Vibratory finishing bowl from PDJ Vibro pays for itself in six months.
Winning a contract to machine large batches of two aileron parts from solid aluminium for the Airbus A320 presented Gloucestershire subcontractor, Norman Precision, with the problem of how to finish the complex components economically, as they require a large amount of hand deburring. The solution was the purchase of a PDJ Vibro 60-litre, bench-top vibratory finishing bowl, which has automated part of the finishing process.
Machining of the aileron components is completed in one hit on a Mazak Integrex 5-axis turn-mill centre. One-third of the cycle time is consumed by in-cycle deburring of specific features on the outside with a milling cutter. Unfortunately, the flashing in the interior of the component still has to be removed by hand, as access for the mill is restricted. However, much of the previous manual deburring of the outside after machining has been replaced by processing in the vibratory finishing bowl, saving 20 minutes of external hand finishing per component.
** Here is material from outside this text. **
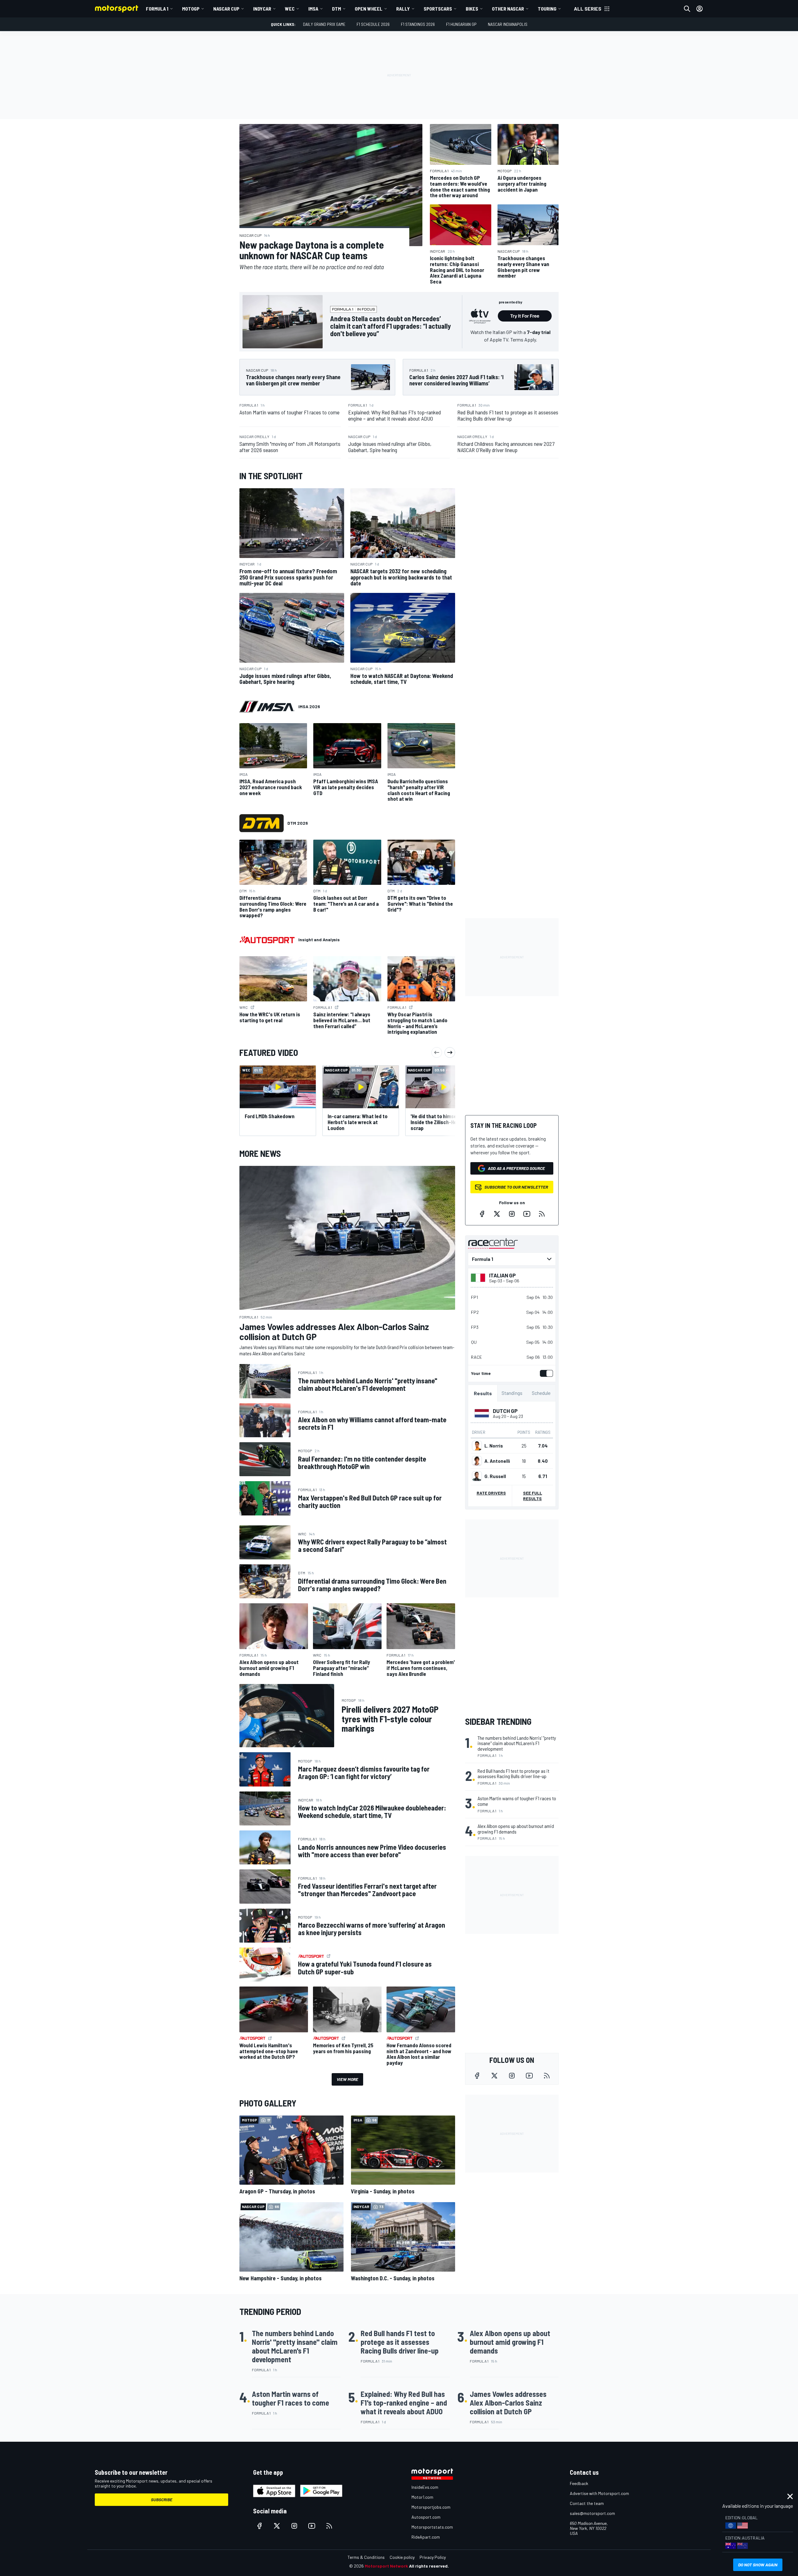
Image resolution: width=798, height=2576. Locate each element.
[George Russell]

A range of other parts produced at the subcontractor’s Stonehouse factory is now similarly deburred automatically. One is a stainless steel component that was previously put out for bead-blasting. It is an ongoing job for a customer and the monthly saving on subcontract finishing is substantial.
An additional benefit is that the component is produced entirely in-house, so the lead-time has been reduced by about a week, speeding delivery to the customer. Moreover, as the entire production process has been brought in-house, control over the contract is total.
Kevin Norman, managing director of Norman Precision said, “Based on savings in the production of these two components alone, ie the aluminium aileron part and the stainless steel component, the capital cost of the PDJ Vibro vibratory bowl will be recouped in less than six months.”
Another job on which savings are being made is a pneumatic manifold for an aircraft, produced from solid aluminium in two operations on a turn-milling machine. Internal holes intersect at compound angles, creating some heavy burrs that still need to be removed manually afterwards. The previous 15 minutes of hand deburring of the exterior, however, has been replaced entirely by vibratory finishing of the components six at a time in a 45 minute cycle.
Bob Savory, Norman Precision’s operations manager commented, “It means that our finishing specialist can concentrate on the exacting job of removing the internal burrs and complete the work while the next part is being machined on the turn-mill centre.
“Another advantage is that the patina on the outside of components that have undergone vibratory finishing is better, providing a more consistent, mark-free surface that improves the quality of subsequent nickel plating.
“Consistency of finish is also better, as the variability that inevitably results from human intervention has been removed.
“In extreme cases, if an error is made during manual finishing that causes a part to be scrapped, it can take the profit out of the job. Vibratory finishing greatly reduces this possibility.”
PDJ Vibro has recommended different sizes, geometries and grades of ceramic abrasive to optimise processing of different materials and to discourage ingress of media inside the components. To this end, the larger ports in components machined by Norman Precision are blanked off using plastic plugs. An adjustable dosing pump has been supplied that injects metal finishing compound into the bowl periodically, typically every 10 seconds, while a constant, minimal flow of cold water is maintained to lubricate the media and keep it and the components clean.
Processed parts are washed immediately afterwards in an adjacent, aqueous cleaning line to discourage staining, which would otherwise show through the nickel plating or anodised finish that are often subsequently applied.
The finishing and cleaning area of the factory is now the hub of the subcontractor’s activities, positioned between the machine shop and dispatch. The PDJ Vibro bowl additionally plays a useful role in continuous improvement at the Stonehouse factory by freeing staff to become more involved in quality planning, process control and customer liaison.
PDJ Vibro is providing ongoing support by advising on the optimum methods for finishing new materials, such as thermoplastics, that the subcontractor has been asked to machine. For example, trials are currently in progress at the supplier’s technical centre in Bletchley to establish the best way to process PEEK in a vibratory bowl.